Theatre as a space for negotiation

She developed the project in the Kunsthalle on request together with the mediation team there as a supplement to the Regionale exhibition "A Tooth for an Eye". In each room, the visitor encounters a different figure on the tablet who reports on his or her very personal approach to the exhibited works of art. The figures are designed in the image of different real people and move around the room as these people have wished.

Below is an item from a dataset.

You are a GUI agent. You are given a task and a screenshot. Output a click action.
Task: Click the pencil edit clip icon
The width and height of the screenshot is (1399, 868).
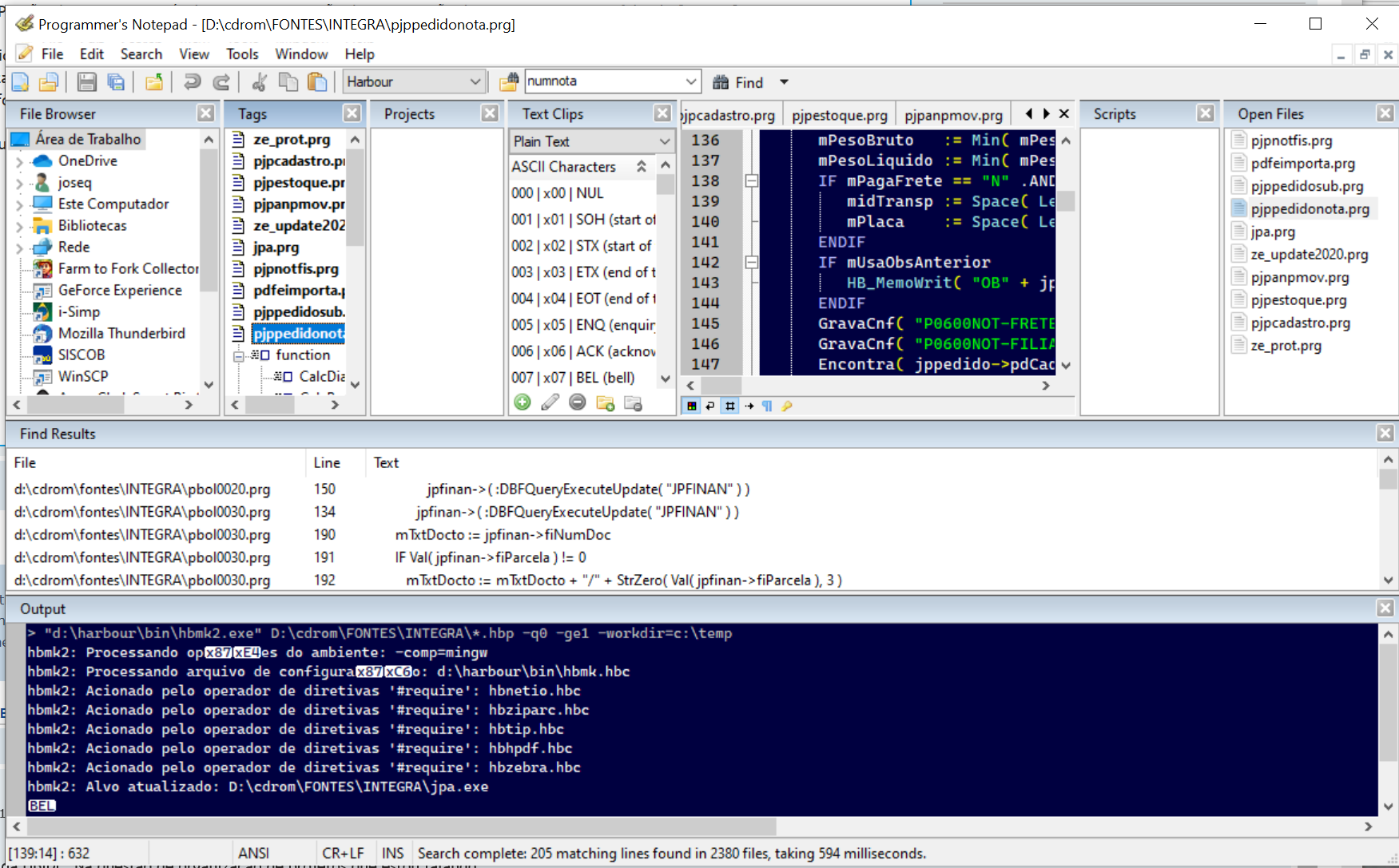coord(550,403)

The project offers the audience an additional experience to the classic exhibition. In the process, however, visitors cannot simply let themselves be sprinkled, but have to move actively in the space, follow the virtual figures and perceive both the real and the virtual space in the process. Each visitor determines his or her own pace and path through the space. This creates an individual experience for everyone. Buser is well aware that this compulsion to act can also result in excessive demands.

This aspect also interests her in her theatre productions. As a dramaturge, she wants to discuss the limits of the classical concept of theatre and include the questions of digitalisation. In her plays, the actors do not play the main role alone. Technology and environment influence the overall experience equally. Much else about her work does not fit under the classic label of "theatre" either.

"All people know about theatre is this: I go into a dark room and I have to turn off my smartphone. In my plays, they have to move and they get a smartphone in their hand," Buser says.

Through the individual task that each visitor receives, the events no longer remain merely symbolic, i.e. the representation of another world on a stage, but are negotiated directly between the visitors and their environment. "In this way, I can expand the theatre with augmented reality," says Buser.

Unfortunately, the exhibition is already over.